Welcome to MIP. You're in the right place and I'm sorry that you're having these experiences. You've received good support from the other replies.
I suspect that the assigned GAL needs a certain sets of facts in order to recommend supervised visitation. It is unfortunate, unfair, and unsafe, but in many US states, the trend is to treat divorce cases purely as business transactions unless extreme conditions can be presented as hard evidence. Therefore, it might be helpful to inquire what facts and specific evidence or documents constitute the need for supervised visits and any potential exceptions. A local lawyer could advise you best and help you with a safety plan for you and your children.

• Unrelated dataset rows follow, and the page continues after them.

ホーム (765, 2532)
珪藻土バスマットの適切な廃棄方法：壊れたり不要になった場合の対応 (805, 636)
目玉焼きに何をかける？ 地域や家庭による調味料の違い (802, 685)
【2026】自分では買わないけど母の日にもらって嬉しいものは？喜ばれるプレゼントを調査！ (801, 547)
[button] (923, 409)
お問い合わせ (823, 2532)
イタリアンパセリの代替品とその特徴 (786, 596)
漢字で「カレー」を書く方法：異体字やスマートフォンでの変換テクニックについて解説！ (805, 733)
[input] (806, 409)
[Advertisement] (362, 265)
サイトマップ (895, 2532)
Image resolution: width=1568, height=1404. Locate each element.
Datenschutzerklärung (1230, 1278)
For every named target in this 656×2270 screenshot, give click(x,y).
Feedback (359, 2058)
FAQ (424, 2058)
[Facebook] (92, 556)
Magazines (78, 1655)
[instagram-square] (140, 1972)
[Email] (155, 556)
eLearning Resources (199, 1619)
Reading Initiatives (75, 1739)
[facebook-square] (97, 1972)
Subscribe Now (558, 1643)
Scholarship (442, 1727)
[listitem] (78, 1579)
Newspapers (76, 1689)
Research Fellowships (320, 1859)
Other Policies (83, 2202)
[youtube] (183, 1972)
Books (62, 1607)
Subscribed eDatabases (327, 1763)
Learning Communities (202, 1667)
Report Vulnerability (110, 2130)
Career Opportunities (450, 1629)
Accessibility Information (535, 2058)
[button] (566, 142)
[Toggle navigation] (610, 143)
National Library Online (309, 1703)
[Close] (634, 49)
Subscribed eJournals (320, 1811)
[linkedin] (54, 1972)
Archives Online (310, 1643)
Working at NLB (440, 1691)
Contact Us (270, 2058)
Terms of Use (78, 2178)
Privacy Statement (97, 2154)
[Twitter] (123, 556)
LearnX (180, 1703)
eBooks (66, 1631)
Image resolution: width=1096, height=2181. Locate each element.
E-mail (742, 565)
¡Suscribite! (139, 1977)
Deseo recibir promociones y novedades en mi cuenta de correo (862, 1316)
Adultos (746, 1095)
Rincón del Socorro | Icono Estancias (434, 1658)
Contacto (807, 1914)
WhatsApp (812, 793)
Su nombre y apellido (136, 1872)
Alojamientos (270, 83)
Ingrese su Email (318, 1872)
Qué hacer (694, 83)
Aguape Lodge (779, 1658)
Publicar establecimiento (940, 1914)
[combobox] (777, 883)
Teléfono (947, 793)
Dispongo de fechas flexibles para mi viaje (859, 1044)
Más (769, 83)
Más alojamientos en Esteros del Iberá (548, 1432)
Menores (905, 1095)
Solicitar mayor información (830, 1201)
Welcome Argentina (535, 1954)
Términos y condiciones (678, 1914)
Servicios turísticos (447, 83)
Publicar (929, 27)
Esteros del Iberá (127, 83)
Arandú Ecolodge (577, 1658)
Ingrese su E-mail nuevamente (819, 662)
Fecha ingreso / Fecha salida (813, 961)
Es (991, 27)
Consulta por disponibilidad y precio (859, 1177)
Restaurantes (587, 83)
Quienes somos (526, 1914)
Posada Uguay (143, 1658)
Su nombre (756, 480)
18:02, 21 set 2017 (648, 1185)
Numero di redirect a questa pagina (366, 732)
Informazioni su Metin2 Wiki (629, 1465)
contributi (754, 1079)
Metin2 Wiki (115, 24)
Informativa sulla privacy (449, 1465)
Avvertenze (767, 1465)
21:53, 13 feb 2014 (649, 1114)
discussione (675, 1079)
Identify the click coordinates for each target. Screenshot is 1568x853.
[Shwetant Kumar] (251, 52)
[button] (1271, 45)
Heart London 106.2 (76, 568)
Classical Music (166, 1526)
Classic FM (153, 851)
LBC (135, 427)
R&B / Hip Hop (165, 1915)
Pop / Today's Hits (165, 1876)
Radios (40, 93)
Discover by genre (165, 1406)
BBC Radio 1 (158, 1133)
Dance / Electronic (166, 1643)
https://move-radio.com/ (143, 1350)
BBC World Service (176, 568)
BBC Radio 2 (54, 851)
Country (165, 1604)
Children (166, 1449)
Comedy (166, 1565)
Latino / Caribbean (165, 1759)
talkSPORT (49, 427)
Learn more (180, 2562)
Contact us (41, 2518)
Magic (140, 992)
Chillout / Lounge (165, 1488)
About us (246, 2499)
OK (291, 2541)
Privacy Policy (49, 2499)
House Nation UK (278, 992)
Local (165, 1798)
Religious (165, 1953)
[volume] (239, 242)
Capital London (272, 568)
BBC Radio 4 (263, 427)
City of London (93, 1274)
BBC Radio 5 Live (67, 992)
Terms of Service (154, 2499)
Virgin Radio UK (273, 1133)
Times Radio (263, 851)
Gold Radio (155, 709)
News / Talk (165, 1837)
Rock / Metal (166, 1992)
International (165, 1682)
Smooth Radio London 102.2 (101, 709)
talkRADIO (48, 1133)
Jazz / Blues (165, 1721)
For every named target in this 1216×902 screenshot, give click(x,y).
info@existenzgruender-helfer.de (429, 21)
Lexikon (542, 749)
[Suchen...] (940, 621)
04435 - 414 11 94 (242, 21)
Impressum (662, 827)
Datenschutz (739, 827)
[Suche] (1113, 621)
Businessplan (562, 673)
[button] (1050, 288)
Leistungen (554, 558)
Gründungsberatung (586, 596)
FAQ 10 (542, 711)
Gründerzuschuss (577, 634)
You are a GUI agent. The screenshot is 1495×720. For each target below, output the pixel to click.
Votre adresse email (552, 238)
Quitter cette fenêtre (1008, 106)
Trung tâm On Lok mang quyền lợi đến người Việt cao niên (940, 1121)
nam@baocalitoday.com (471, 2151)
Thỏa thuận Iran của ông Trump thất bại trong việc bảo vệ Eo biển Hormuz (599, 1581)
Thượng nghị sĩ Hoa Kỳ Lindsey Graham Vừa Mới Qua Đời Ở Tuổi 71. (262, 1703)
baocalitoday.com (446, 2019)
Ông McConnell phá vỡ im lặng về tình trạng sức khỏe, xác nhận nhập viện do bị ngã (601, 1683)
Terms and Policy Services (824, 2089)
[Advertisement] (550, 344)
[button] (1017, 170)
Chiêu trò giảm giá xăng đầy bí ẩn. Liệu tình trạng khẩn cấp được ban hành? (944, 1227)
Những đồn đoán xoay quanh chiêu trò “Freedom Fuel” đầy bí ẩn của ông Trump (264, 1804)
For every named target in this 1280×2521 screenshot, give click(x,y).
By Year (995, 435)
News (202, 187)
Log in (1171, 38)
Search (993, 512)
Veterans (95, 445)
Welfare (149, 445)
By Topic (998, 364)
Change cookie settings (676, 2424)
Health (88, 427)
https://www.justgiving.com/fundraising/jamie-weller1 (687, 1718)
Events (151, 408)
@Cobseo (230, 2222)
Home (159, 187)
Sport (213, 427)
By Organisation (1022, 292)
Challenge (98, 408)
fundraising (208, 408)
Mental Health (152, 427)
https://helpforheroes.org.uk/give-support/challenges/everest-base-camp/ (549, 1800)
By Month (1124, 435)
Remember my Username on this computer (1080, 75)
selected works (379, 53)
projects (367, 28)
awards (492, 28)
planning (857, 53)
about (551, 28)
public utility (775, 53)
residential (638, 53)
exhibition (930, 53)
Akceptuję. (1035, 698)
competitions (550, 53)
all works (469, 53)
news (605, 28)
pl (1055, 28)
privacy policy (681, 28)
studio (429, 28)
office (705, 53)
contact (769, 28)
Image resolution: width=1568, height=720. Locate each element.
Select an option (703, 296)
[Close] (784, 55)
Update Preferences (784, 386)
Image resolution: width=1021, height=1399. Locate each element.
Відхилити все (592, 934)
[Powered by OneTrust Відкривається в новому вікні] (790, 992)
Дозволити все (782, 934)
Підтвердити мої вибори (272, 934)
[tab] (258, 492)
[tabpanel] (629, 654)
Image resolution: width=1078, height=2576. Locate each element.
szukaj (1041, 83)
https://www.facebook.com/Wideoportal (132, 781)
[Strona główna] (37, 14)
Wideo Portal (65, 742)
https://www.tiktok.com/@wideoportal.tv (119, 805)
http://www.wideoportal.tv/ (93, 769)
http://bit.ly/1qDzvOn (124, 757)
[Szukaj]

Here's what the GAL is looking for...reported, documented incidents. Police reports, DUI's, child welfare reports. Yup. You have to prove the visits are unsafe and unhealthy. It can be a long and tedious process so be prepared. I say that because I've been living it and it's constant. My therapist said if it was "normal" divorce I could just move on and never have to worry - wouldn't that be nice?
I am lucky in one respect - our daughter is 13 and can speak up for herself. It helps to make my case a little easier. Our daughter is in therapy. The therapist recommendations have been very helpful in court too. Oh, and I have stories and frustrations too...still! But that's what it's like dealing with an A and sharing a child...never ending until they hit 18 or the A stops pushing to visit.
So, you're not alone! I also recently had an attorney tell me to push for an ankle alcohol monitoring bracelet and a hair follicle test (my ex does a variety of drugs too) - maybe that could be an option for you too?